*** Dataset excerpts Section Begins ***

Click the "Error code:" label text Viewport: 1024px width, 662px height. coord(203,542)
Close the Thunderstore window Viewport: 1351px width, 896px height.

*** Dataset excerpts Section Ends ***
*** Dataset excerpts Section Begins ***

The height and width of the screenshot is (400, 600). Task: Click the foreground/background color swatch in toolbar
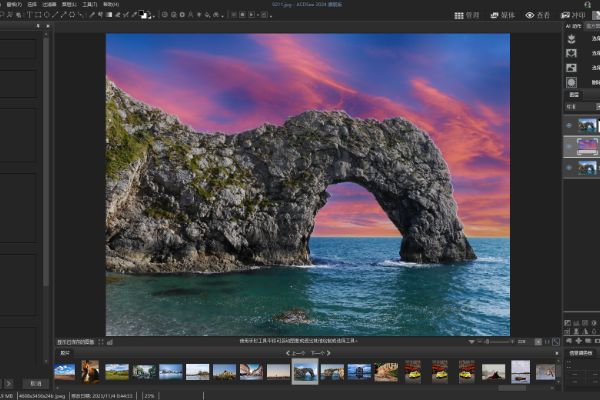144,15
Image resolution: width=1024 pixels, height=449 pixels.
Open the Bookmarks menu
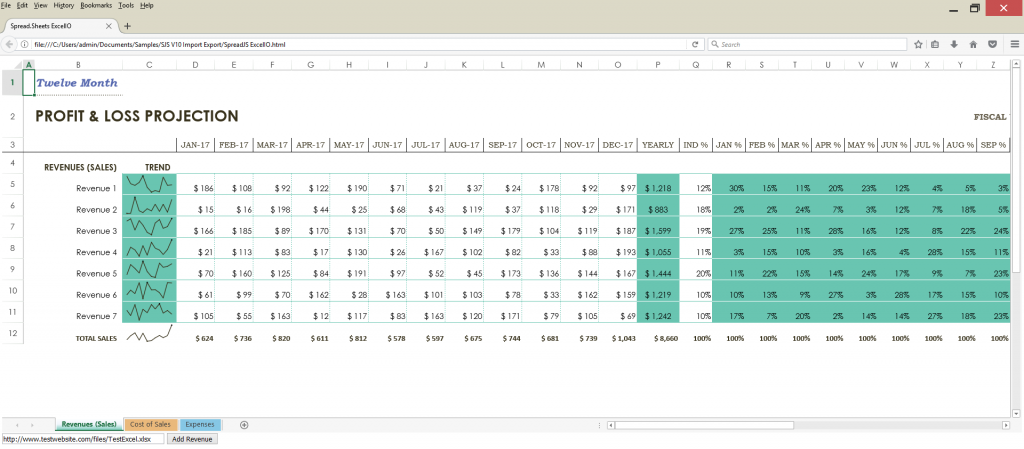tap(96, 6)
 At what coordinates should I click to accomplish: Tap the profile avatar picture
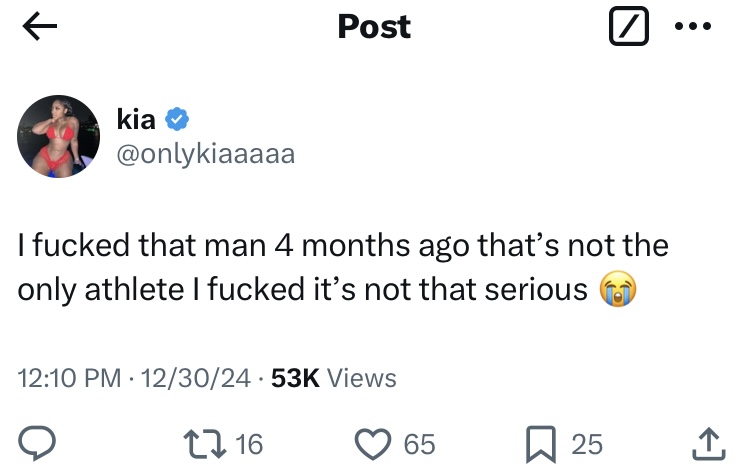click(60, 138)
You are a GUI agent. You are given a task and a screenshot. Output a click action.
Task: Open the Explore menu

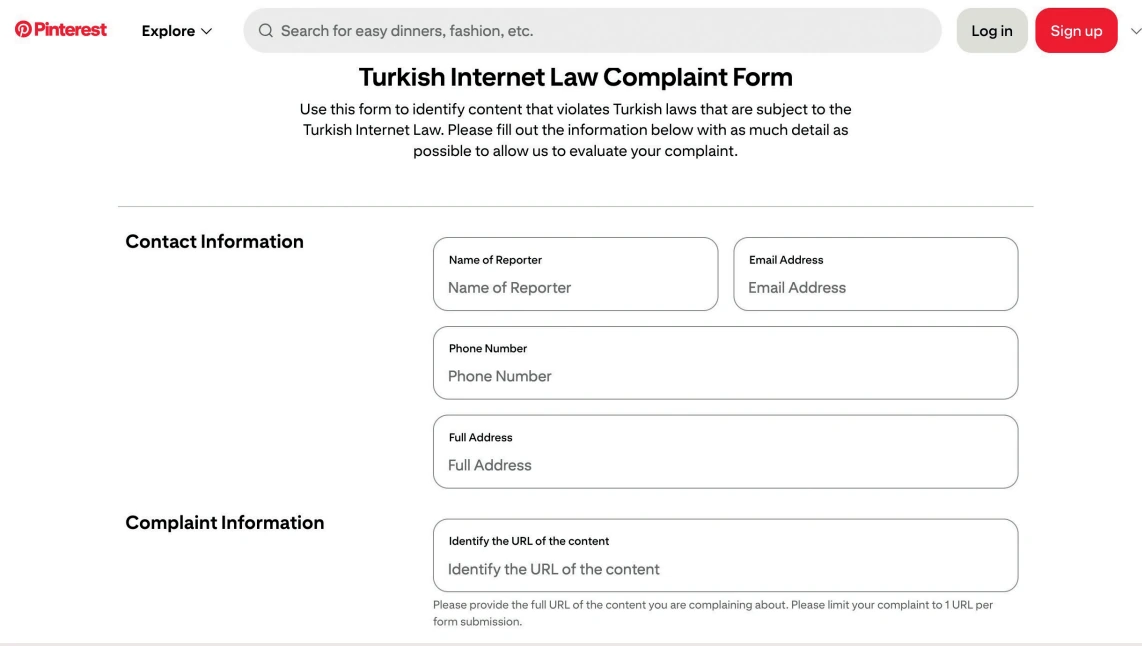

*** Dataset excerpts Section Ends ***
*** Dataset excerpts Section Begins ***

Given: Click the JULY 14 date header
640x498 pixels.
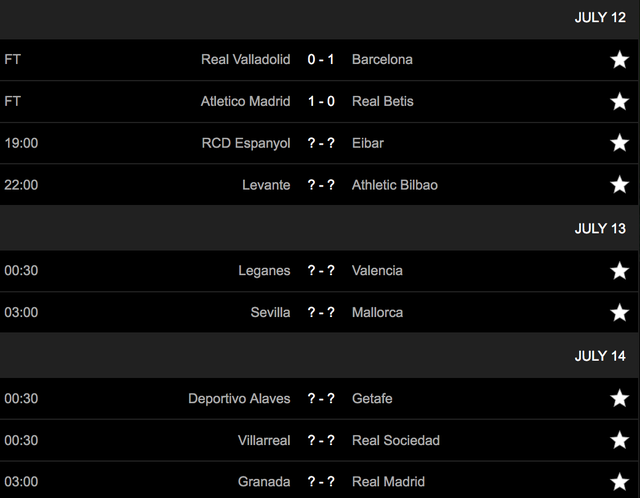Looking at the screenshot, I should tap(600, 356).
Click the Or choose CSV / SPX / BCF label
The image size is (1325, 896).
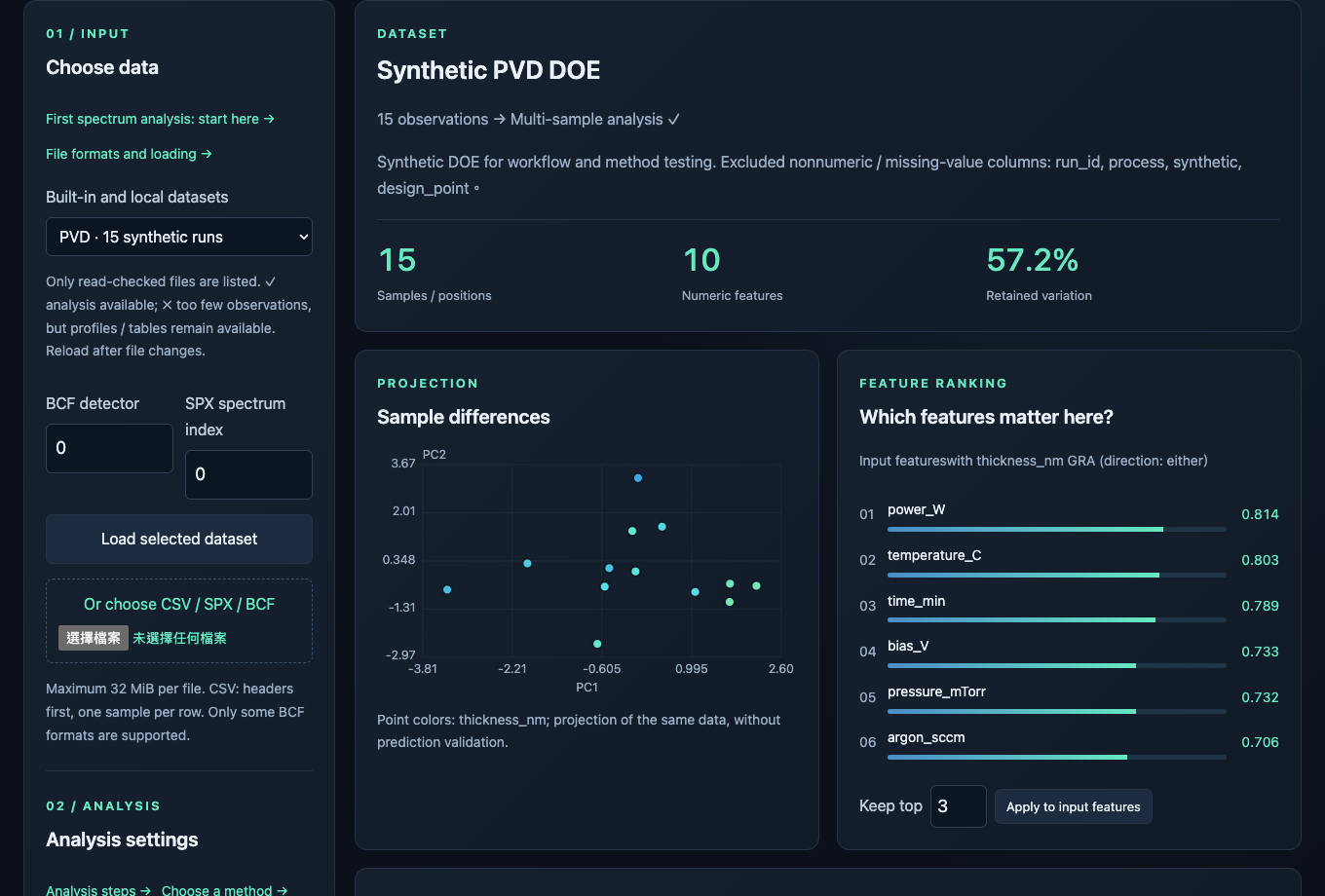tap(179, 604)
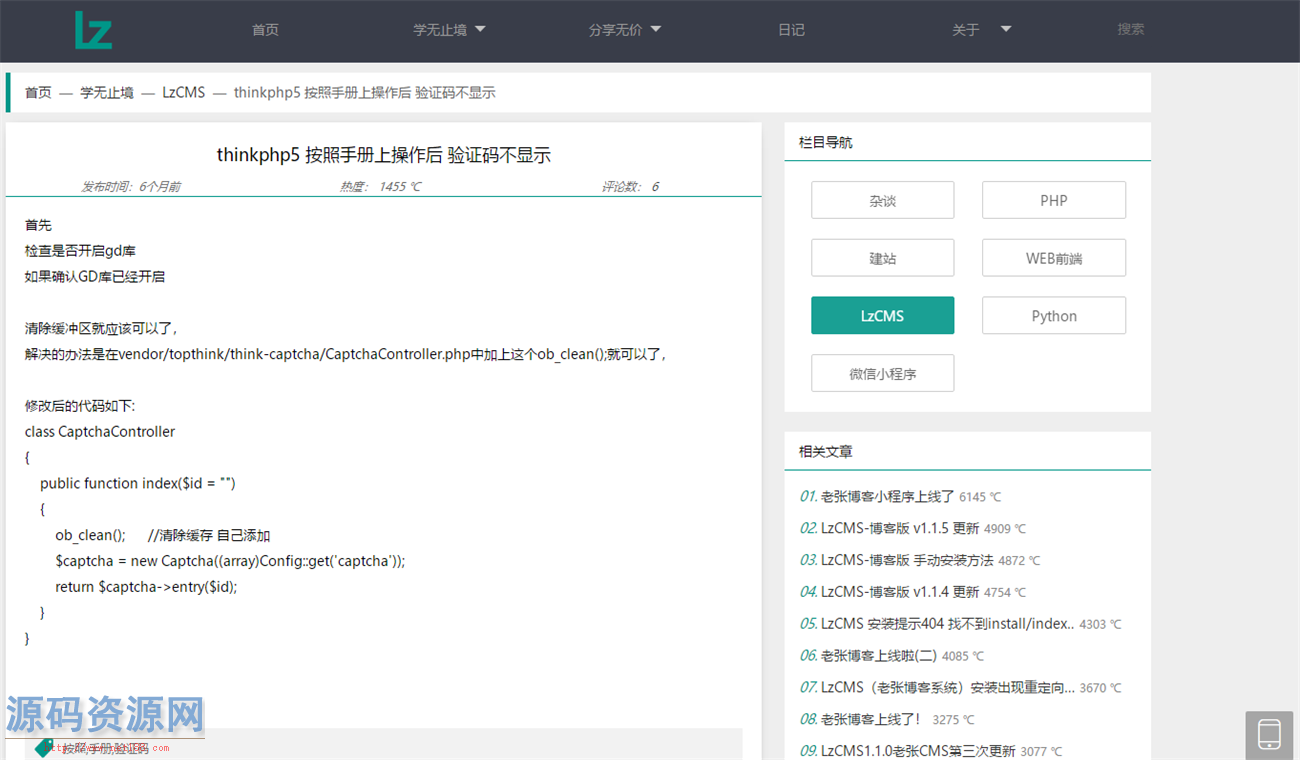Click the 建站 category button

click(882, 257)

*** Dataset excerpts Section Ends ***

* Task item *
In the listing above, find each line with "label" and copy it.

* Task response *
Click the "Error code:" label text Viewport: 1024px width, 662px height. coord(203,542)
Click the Or choose CSV / SPX / BCF label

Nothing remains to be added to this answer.